Мейсон обернулся к ней и рявкнул:
– Уйдите! – Потом спокойнее, с натянутой улыбкой добавил: – Не волнуйтесь, Поппи. Мы просто хотим немного Развлечься. Правильно, Касс?
– Не разговаривай с ним, Касс! – захлебывающимся голосом выкрикнула Поппи. – Он хочет над тобой надсмеяться! Он опять тебя унизит! – Она стояла перед Мейсоном, ощетинившись, глядя огромными, круглыми, полными слез глазами, и все время дергала его за руку. – Почему вы такой гадкий, злой человек! Почему вы с ним так поступаете! Не видите, в каком он состоянии? Не понимаете, что он сам не свой, когда он в таком состоянии? Прошу вас, – она глядела на него умоляюще и почти плакала, – прошу, оставьте его в покое, дайте его уложить! Не позорьте его! – С мольбой она повернулась ко мне: – Прошу вас, мистер Леверетт, не разрешайте ему. Касс совсем больной! А Мейсон хочет выставить его на посмешище! – Она опять повернулась к Мейсону и топнула ногой: – Животное! Это уже не смешно, Мейсон! Это подло. Ух, я вас ненавижу! Ненавижу, ненавижу! – Она закрыла лицо руками и расплакалась.

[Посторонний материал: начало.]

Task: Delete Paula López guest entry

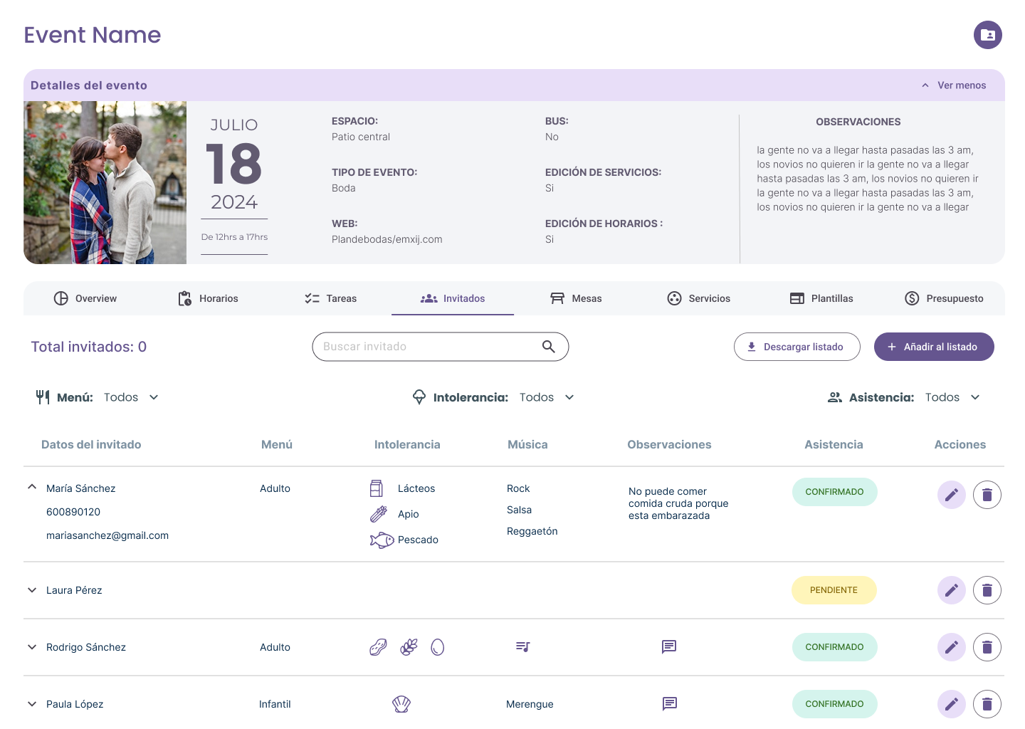Action: [987, 704]
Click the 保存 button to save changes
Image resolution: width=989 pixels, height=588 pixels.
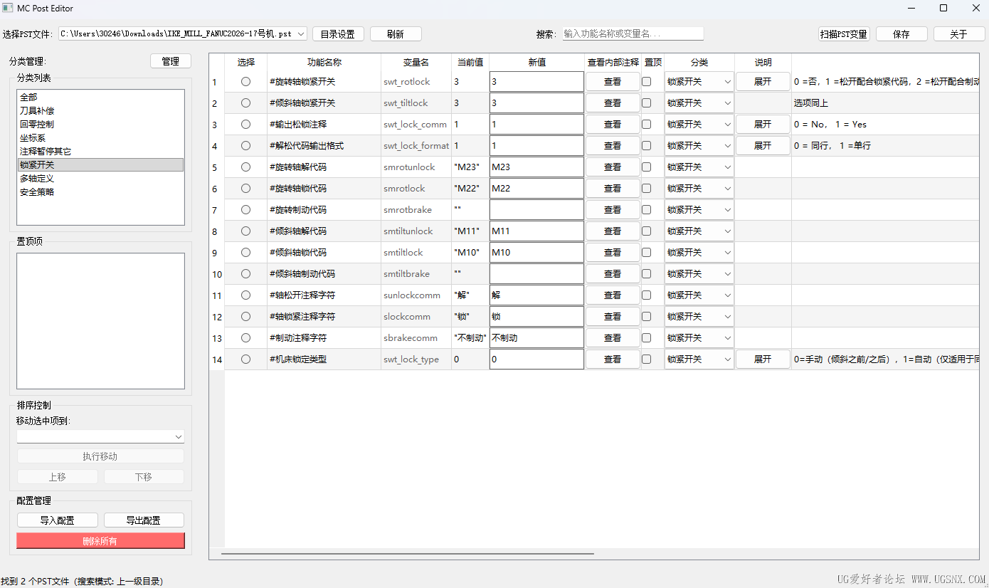click(901, 33)
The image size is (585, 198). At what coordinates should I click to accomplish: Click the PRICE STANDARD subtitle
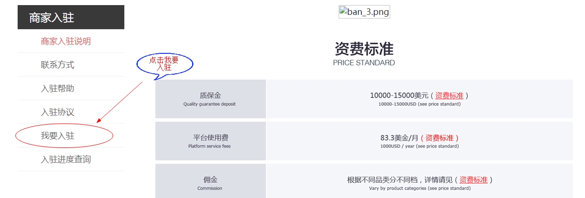click(x=364, y=63)

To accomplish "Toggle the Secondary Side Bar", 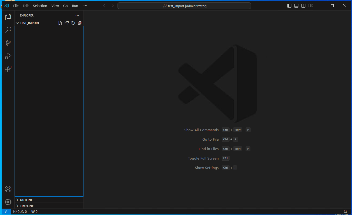I will click(x=303, y=5).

– Может, правда оставишь его в покое? – вмешался я. – Серьезно, Мейсон.
– А ты, малыш, не лезь, – презрительно бросил он мне.
Наверное, только тут (на удивление поздно, учитывая все, что произошло между нами после моего приезда в Самбуко) я впервые осознал, что Мейсон, если отбросить его грубое и очевидное притворство, не любит меня так же, как я его. Оба мы наконец изменились – и необратимо. Он задержал на мне взгляд.
– Не лезь, слышишь? – повторил он, а потом с презрительной насмешкой взглянул на Поппи. После этого повернулся к Кассу и скомандовал: – Пошли, Лохинвар,
[117]
в комнату.
Касс привалился к двери.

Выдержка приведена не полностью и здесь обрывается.